[Saved entries]
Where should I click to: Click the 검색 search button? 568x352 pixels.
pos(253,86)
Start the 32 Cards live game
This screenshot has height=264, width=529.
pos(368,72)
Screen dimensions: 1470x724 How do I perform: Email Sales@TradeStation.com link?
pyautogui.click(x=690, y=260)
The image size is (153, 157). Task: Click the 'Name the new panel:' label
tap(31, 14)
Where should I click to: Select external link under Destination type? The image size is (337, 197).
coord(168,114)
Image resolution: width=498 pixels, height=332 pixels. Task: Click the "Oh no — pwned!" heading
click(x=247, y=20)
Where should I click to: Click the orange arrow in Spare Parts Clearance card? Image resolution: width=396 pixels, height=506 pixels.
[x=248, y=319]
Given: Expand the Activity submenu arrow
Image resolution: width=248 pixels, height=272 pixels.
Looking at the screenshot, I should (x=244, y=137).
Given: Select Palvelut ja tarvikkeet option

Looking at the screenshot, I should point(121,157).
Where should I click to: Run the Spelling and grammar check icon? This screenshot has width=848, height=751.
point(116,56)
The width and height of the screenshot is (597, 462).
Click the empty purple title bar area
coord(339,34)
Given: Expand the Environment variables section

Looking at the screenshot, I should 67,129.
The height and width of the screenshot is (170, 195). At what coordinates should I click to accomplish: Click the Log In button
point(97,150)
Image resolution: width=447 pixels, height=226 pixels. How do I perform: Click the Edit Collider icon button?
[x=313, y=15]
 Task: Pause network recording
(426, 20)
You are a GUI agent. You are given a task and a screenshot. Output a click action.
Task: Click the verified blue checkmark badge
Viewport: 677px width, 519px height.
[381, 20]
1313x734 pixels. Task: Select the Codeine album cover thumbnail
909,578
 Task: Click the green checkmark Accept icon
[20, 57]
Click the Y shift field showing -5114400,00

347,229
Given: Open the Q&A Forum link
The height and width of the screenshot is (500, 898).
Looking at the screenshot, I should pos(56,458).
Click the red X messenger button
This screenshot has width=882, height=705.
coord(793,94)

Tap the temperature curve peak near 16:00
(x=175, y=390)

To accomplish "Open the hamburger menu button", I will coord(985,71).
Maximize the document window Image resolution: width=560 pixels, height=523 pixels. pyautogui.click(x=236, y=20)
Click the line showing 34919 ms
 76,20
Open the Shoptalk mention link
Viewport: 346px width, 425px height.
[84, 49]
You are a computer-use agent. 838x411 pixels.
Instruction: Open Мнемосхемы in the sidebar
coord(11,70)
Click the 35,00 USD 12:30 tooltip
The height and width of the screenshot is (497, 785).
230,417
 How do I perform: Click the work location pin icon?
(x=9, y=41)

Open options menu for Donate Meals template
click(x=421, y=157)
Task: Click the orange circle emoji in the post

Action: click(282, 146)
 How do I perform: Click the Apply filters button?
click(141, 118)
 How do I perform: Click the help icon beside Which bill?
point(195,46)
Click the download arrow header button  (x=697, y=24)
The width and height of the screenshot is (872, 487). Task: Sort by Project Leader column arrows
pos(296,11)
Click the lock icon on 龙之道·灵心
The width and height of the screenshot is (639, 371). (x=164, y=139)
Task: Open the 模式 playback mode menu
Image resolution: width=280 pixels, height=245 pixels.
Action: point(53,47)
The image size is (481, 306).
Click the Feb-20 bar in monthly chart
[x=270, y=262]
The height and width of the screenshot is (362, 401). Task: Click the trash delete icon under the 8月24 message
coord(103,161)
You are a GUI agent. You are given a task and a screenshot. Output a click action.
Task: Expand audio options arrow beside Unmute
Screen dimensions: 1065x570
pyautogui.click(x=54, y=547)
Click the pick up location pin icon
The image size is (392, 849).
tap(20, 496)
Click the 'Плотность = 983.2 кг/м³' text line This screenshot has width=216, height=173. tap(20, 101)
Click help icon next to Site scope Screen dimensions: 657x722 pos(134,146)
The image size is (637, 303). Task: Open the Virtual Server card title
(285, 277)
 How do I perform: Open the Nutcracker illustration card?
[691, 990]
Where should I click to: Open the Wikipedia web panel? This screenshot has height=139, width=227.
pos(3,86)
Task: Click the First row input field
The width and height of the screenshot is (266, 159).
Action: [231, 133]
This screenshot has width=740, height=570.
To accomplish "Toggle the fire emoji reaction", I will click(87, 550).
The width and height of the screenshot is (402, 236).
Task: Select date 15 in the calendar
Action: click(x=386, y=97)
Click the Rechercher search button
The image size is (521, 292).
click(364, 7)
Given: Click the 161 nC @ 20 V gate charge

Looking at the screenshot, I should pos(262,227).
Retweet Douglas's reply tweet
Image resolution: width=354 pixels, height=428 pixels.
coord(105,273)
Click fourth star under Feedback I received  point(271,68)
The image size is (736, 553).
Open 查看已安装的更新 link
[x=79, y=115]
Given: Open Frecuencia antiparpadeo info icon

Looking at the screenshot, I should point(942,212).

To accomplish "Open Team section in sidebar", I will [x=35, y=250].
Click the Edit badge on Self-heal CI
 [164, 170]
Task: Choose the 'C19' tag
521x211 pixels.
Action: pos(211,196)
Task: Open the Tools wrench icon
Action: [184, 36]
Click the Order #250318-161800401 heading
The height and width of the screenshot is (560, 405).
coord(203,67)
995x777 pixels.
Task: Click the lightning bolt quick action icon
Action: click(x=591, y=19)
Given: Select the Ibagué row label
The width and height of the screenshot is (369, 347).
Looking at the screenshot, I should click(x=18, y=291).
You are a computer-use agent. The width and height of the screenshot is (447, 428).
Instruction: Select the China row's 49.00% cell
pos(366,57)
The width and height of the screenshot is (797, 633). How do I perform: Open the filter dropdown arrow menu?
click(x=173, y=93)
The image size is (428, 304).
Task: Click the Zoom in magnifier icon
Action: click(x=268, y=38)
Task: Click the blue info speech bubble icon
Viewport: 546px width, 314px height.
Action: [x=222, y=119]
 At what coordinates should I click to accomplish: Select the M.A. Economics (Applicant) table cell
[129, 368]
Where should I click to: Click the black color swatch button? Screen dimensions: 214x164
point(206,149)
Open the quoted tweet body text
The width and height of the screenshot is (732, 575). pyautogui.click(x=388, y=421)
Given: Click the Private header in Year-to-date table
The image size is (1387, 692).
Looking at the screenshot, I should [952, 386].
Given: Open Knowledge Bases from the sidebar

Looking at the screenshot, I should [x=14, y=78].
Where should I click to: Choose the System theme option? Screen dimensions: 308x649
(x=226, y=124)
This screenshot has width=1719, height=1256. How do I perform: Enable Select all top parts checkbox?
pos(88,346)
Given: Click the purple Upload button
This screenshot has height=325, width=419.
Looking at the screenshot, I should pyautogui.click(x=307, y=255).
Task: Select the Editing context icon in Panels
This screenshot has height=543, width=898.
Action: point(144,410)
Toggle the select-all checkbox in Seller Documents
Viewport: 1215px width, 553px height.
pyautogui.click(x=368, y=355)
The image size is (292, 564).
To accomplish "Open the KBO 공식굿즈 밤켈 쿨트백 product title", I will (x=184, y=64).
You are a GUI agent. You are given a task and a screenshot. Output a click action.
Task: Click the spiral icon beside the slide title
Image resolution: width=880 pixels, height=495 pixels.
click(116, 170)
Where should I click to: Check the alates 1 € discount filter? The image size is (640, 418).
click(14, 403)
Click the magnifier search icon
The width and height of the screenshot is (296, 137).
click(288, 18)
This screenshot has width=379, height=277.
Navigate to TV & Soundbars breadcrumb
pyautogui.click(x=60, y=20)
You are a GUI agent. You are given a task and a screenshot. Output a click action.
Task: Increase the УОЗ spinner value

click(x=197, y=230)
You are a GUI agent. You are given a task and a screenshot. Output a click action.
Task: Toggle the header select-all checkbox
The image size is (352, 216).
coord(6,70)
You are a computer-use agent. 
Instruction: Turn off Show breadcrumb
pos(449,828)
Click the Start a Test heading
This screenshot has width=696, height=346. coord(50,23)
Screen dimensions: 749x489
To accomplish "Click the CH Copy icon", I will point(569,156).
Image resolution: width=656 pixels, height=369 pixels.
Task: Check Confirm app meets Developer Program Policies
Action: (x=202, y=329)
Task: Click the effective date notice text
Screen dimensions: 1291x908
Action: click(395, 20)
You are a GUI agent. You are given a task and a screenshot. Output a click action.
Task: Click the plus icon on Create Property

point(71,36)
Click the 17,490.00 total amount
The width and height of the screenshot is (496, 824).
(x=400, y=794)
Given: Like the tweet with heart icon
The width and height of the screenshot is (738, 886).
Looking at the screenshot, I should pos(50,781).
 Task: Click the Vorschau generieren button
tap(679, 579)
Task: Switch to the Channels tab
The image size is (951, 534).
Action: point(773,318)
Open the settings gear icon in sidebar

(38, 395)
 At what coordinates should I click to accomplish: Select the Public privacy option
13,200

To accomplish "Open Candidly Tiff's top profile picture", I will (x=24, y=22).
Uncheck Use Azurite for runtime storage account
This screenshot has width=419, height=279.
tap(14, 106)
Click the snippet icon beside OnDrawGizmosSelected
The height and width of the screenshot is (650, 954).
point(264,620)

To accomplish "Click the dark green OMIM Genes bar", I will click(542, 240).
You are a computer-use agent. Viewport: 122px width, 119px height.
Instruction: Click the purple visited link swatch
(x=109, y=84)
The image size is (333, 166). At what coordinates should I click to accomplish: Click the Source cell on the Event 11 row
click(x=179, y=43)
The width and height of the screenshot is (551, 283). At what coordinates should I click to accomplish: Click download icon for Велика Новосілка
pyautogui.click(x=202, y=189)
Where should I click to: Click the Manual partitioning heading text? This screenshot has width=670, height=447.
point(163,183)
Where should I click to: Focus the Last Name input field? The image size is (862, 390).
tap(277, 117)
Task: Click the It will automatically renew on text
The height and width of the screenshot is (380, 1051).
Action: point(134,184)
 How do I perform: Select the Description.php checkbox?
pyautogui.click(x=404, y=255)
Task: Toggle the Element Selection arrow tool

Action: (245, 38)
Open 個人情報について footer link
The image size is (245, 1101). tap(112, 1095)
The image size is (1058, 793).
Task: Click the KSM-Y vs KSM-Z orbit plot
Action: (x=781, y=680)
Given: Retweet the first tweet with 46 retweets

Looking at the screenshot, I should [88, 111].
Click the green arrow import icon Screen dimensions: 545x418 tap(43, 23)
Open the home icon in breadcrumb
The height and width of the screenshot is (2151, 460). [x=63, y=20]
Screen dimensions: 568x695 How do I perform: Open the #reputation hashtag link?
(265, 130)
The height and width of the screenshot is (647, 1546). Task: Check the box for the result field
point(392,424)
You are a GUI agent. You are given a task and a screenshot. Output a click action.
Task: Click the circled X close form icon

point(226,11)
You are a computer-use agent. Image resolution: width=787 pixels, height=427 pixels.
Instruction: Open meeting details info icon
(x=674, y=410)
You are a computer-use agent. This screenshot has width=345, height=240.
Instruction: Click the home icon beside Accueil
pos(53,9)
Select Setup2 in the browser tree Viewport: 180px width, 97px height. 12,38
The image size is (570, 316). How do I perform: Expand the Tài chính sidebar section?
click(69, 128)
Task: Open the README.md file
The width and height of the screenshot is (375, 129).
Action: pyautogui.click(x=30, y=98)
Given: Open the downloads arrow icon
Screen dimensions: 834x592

▶ _WORK TO BE COMPLETED_
Reply with nothing but the count of lines in the entries above that contain "blue".

▶ _RESPONSE BOX_
2